I have been thinking lately about how I have learned so much in this last year from the precious preschoolers at church and watching Matt and Carrie parent their 3 awesome kids. I see how amazing, unique and special every single child is. I think about how we want to raise Zoe as our child, not our "adopted" child. She will be just as special and wonderful to us as the biological children we will have one day. The story of her arrival here will be extraordinary, but the arrival of each and every child is extraordinary. 

It kind of freaks me out to think about being a dad. This would probably surprise a lot of people, since I am a kids pastor, but it really does freak me out. I absolutely love teaching and entertaining a huge group of kids for an hour once a week. I have a degree in Family Studies and I have been training other adults to lead children for years. But the thought of being responsible to raise an entire human and prepare her for life is quite daunting. What if I work too much and how much is too much? How will I give her the attention she deserves so that she will grow to be a confident woman? Will she trust me? How will I let her know that I truly love her unconditionally? How do I keep her away from boys? That makes me think about the fact that Zoe is a girl. Yikes! Of course, I've been told that I will be a good dad to a little girl...I think that's because I am more of an artist than an athlete, but still I have almost 29 years of experience being a boy and none as a girl. I don't really know what dolls do or why a tea party is fun. I do know that this stuff is really important along with pink and sparkly things. I realize that all first time dads are completely clueless, too, but I guess that working with kids shows me how much and how easily I can really screw her up. I just don't want to screw her up, you know? 

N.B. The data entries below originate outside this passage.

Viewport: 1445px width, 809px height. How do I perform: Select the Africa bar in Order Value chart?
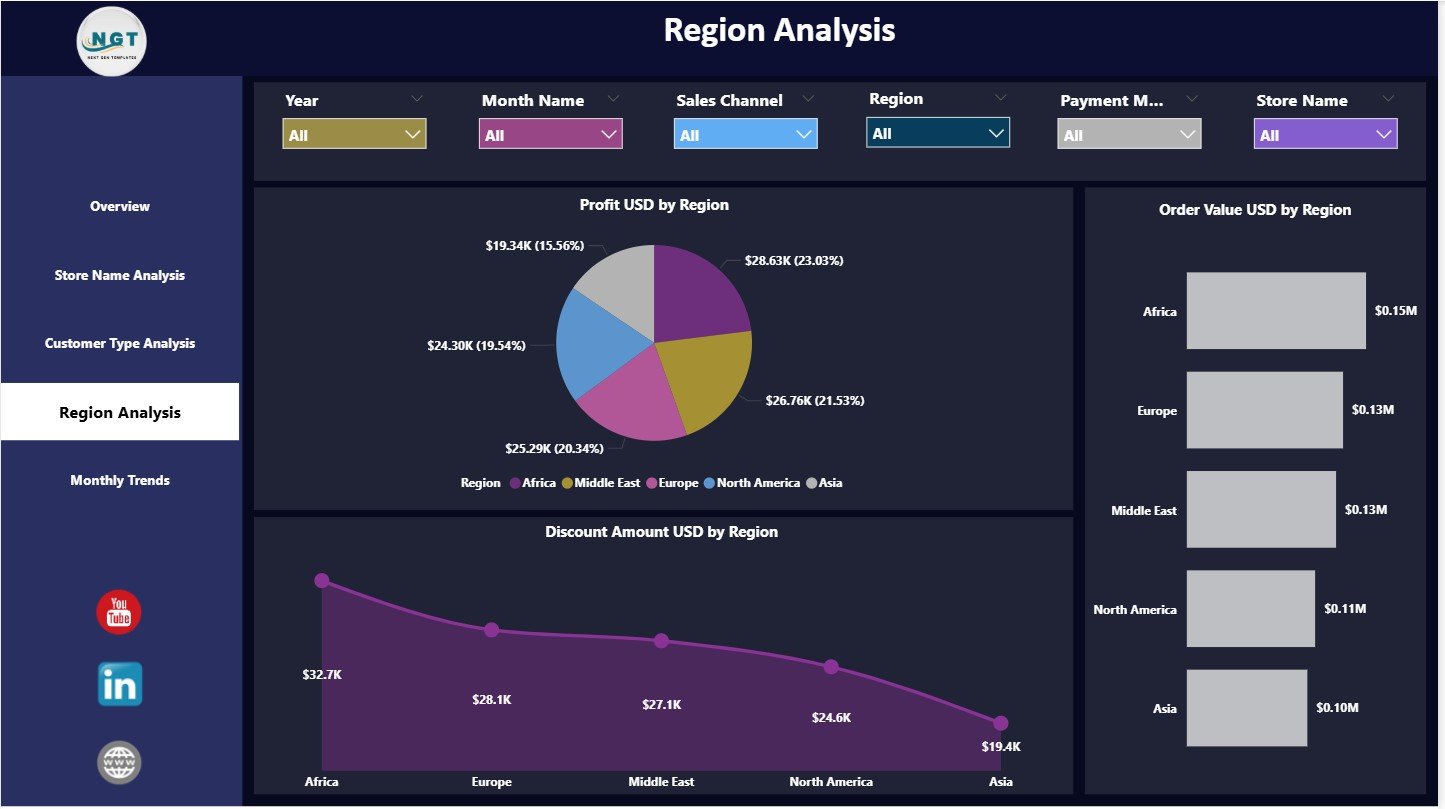coord(1276,310)
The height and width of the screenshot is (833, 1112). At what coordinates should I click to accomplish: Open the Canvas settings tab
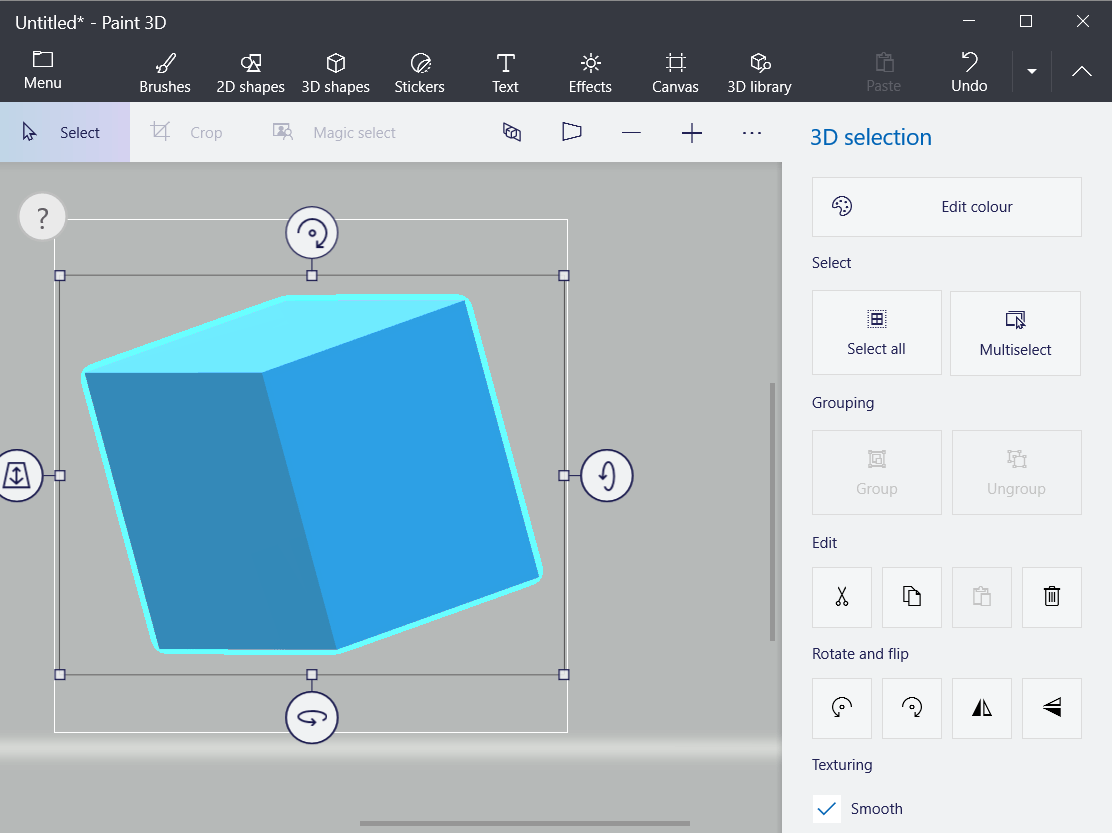coord(674,71)
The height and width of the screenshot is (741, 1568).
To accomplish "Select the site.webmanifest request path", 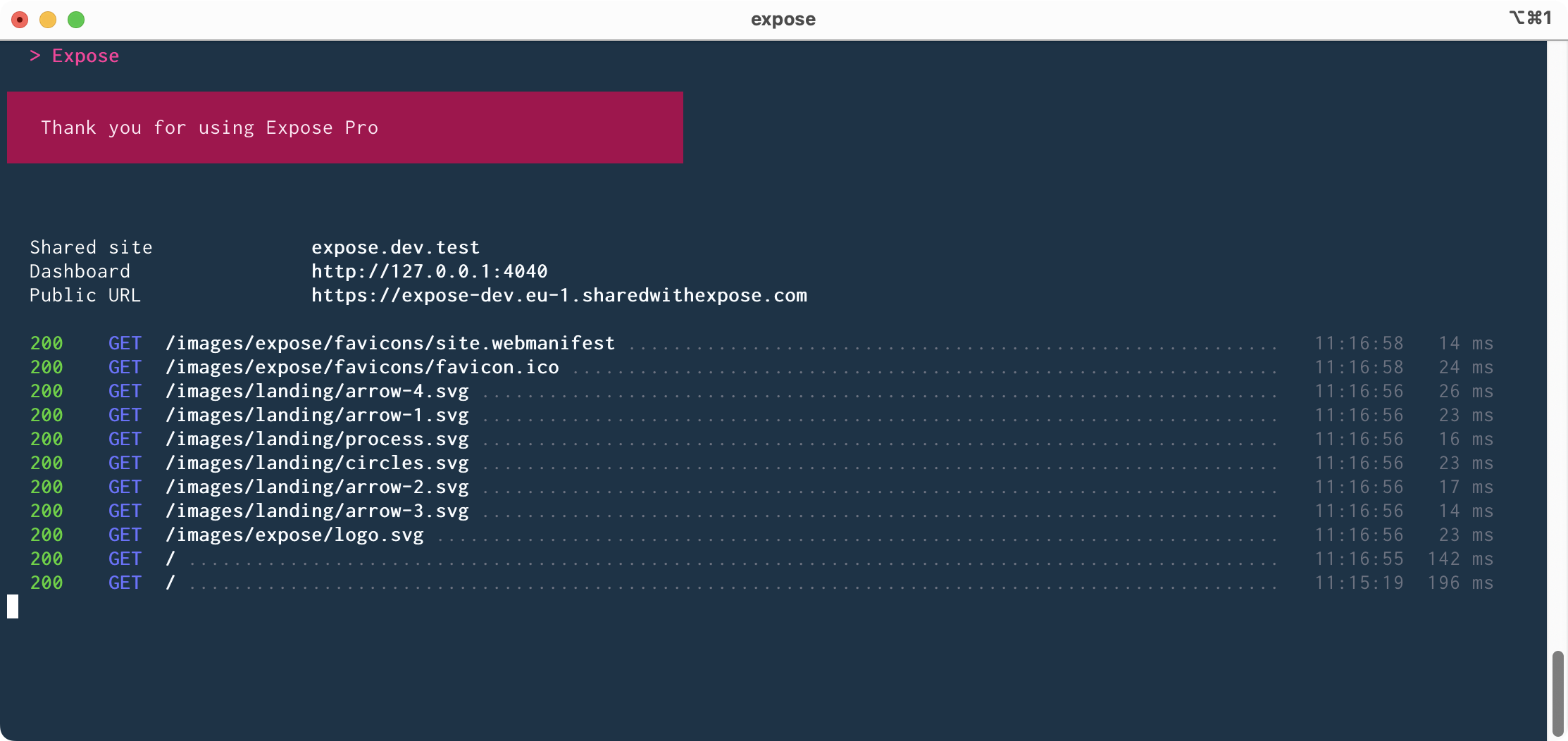I will pyautogui.click(x=390, y=343).
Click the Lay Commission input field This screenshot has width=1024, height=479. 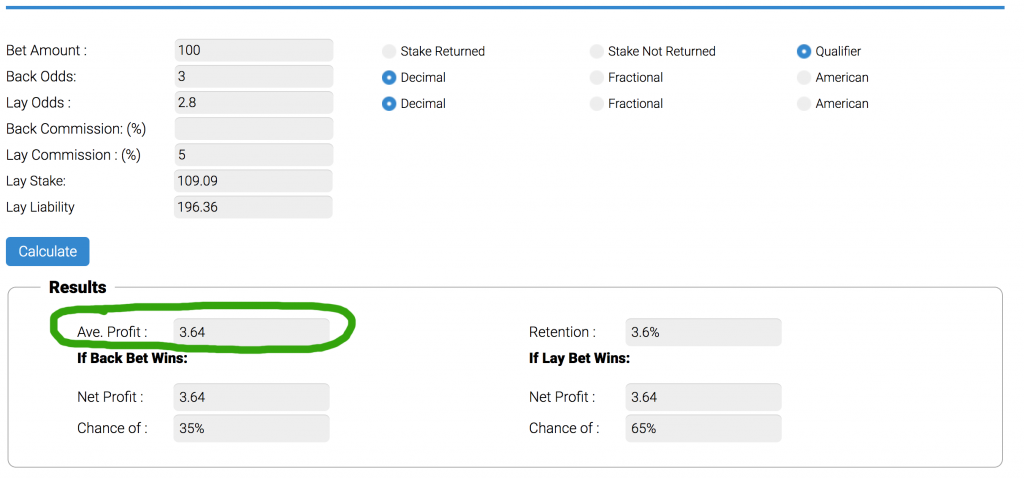[253, 155]
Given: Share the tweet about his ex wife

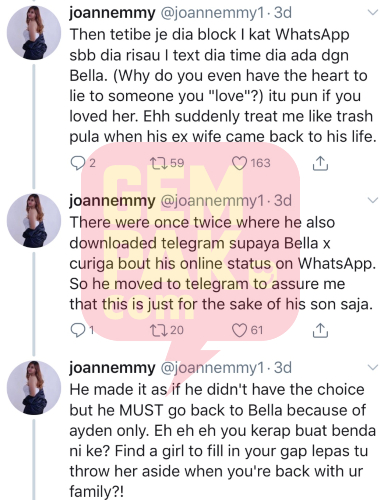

It is a huge relief and ginormous blessing to know that Tori will be her mom. She will be a truly amazing mom. Really the best. Seriously, no little girl could be luckier than Zoe. Tori is amazing with all kids. I watched her love on our nephew, Will, today and thought about how lucky Zoe is going to be. Tori will hug, play, cuddle, sing, kiss, bandage and do more for Zoe than she could ever dream of. She will make our little girl feel like the most important person in the world. She'll ask her ten million questions about the simplest thing and listen to every detail, celebrating the mundane and honoring the ordinary so that her every moment feels special. It is a blessing for me to watch her as we go through this journey. Her heart breaks everyday for Zoe in a million different ways. I am blessed, challenged and humbled to hear of her concern for our little girl. I am blessed to be taking this journey with my best friend and love of my life. I have learned so much about love from Tori and I can't wait to watch her teach Zoe to love, give and celebrate.


Thanks for reading our blog, talking about it with us and sharing it with others. It is so encouraging to hear you say that you are excited for us and that you are praying for our little girl with us. We're also really honored that you are buying shirts to help share our story and raise awareness about the many children waiting for forever families. There are lots of these kids out there from all over the world and right down the street who we would love to help you connect with if God has prepared and called you to adopt and you just don't know where to start. We would be so happy to help you take the first step. We've taken many steps in this wonderful journey. Thank you all for walking it with us!